> **DO THIS**
Render each line of the data below as a JSON array of strings, one string per line, skipping blank lines.

'''

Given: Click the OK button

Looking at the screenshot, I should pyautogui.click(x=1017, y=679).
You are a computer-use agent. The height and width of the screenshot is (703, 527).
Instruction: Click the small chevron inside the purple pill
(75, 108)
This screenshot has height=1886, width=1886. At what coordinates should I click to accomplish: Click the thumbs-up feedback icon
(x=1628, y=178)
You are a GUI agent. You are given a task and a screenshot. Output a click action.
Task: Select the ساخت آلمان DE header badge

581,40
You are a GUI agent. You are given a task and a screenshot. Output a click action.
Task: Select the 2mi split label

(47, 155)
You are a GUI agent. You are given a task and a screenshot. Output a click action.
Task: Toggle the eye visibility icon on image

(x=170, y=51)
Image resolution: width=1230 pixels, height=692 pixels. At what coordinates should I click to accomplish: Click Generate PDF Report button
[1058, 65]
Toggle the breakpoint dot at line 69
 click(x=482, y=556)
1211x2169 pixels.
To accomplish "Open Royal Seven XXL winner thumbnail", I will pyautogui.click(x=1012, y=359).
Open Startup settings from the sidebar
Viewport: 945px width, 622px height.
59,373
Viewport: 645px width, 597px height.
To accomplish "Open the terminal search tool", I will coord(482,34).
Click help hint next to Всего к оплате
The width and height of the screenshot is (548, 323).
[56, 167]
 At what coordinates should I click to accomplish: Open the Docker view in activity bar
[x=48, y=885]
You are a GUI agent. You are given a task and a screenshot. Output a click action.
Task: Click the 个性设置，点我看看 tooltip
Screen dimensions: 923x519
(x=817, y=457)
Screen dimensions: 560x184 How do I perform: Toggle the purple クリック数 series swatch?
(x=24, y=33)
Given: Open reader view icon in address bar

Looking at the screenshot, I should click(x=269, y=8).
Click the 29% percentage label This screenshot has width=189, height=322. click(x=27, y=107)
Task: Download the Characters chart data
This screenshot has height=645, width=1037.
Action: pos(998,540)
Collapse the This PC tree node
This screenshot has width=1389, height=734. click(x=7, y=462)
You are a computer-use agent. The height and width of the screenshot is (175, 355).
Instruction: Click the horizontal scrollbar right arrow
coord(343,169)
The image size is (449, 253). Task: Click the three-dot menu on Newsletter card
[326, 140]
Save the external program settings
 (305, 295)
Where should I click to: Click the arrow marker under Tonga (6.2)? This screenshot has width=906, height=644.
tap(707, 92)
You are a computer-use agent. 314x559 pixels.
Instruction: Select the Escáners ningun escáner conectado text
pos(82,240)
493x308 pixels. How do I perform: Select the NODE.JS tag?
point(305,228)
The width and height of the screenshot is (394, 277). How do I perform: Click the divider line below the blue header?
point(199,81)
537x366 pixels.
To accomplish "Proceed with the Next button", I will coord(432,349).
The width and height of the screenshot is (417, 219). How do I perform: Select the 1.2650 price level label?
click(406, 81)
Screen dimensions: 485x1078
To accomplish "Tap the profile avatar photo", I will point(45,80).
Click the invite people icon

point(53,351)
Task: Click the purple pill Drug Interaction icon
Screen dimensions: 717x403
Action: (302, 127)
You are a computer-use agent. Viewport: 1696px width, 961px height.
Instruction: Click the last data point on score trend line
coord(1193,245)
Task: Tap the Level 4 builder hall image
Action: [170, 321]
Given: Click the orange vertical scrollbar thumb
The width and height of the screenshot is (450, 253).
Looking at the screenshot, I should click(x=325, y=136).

'''

> **REPLY TO THE TASK**
[
  "Given: Click the OK button",
  "Looking at the screenshot, I should pyautogui.click(x=1017, y=679).",
  "You are a computer-use agent. The height and width of the screenshot is (703, 527).",
  "Instruction: Click the small chevron inside the purple pill",
  "(75, 108)",
  "This screenshot has height=1886, width=1886. At what coordinates should I click to accomplish: Click the thumbs-up feedback icon",
  "(x=1628, y=178)",
  "You are a GUI agent. You are given a task and a screenshot. Output a click action.",
  "Task: Select the ساخت آلمان DE header badge",
  "581,40",
  "You are a GUI agent. You are given a task and a screenshot. Output a click action.",
  "Task: Select the 2mi split label",
  "(47, 155)",
  "You are a GUI agent. You are given a task and a screenshot. Output a click action.",
  "Task: Toggle the eye visibility icon on image",
  "(x=170, y=51)",
  "Image resolution: width=1230 pixels, height=692 pixels. At what coordinates should I click to accomplish: Click Generate PDF Report button",
  "[1058, 65]",
  "Toggle the breakpoint dot at line 69",
  " click(x=482, y=556)",
  "1211x2169 pixels.",
  "To accomplish \"Open Royal Seven XXL winner thumbnail\", I will pyautogui.click(x=1012, y=359).",
  "Open Startup settings from the sidebar",
  "Viewport: 945px width, 622px height.",
  "59,373",
  "Viewport: 645px width, 597px height.",
  "To accomplish \"Open the terminal search tool\", I will coord(482,34).",
  "Click help hint next to Всего к оплате",
  "The width and height of the screenshot is (548, 323).",
  "[56, 167]",
  " At what coordinates should I click to accomplish: Open the Docker view in activity bar",
  "[x=48, y=885]",
  "You are a GUI agent. You are given a task and a screenshot. Output a click action.",
  "Task: Click the 个性设置，点我看看 tooltip",
  "Screen dimensions: 923x519",
  "(x=817, y=457)",
  "Screen dimensions: 560x184 How do I perform: Toggle the purple クリック数 series swatch?",
  "(x=24, y=33)",
  "Given: Open reader view icon in address bar",
  "Looking at the screenshot, I should click(x=269, y=8).",
  "Click the 29% percentage label This screenshot has width=189, height=322. click(x=27, y=107)",
  "Task: Download the Characters chart data",
  "This screenshot has height=645, width=1037.",
  "Action: pos(998,540)",
  "Collapse the This PC tree node",
  "This screenshot has width=1389, height=734. click(x=7, y=462)",
  "You are a computer-use agent. The height and width of the screenshot is (175, 355).",
  "Instruction: Click the horizontal scrollbar right arrow",
  "coord(343,169)",
  "The image size is (449, 253). Task: Click the three-dot menu on Newsletter card",
  "[326, 140]",
  "Save the external program settings",
  " (305, 295)",
  "Where should I click to: Click the arrow marker under Tonga (6.2)? This screenshot has width=906, height=644.",
  "tap(707, 92)",
  "You are a computer-use agent. 314x559 pixels.",
  "Instruction: Select the Escáners ningun escáner conectado text",
  "pos(82,240)",
  "493x308 pixels. How do I perform: Select the NODE.JS tag?",
  "point(305,228)",
  "The width and height of the screenshot is (394, 277). How do I perform: Click the divider line below the blue header?",
  "point(199,81)",
  "537x366 pixels.",
  "To accomplish \"Proceed with the Next button\", I will coord(432,349).",
  "The width and height of the screenshot is (417, 219). How do I perform: Select the 1.2650 price level label?",
  "click(406, 81)",
  "Screen dimensions: 485x1078",
  "To accomplish \"Tap the profile avatar photo\", I will point(45,80).",
  "Click the invite people icon",
  "point(53,351)",
  "Task: Click the purple pill Drug Interaction icon",
  "Screen dimensions: 717x403",
  "Action: (302, 127)",
  "You are a computer-use agent. Viewport: 1696px width, 961px height.",
  "Instruction: Click the last data point on score trend line",
  "coord(1193,245)",
  "Task: Tap the Level 4 builder hall image",
  "Action: [170, 321]",
  "Given: Click the orange vertical scrollbar thumb",
  "The width and height of the screenshot is (450, 253).",
  "Looking at the screenshot, I should click(x=325, y=136)."
]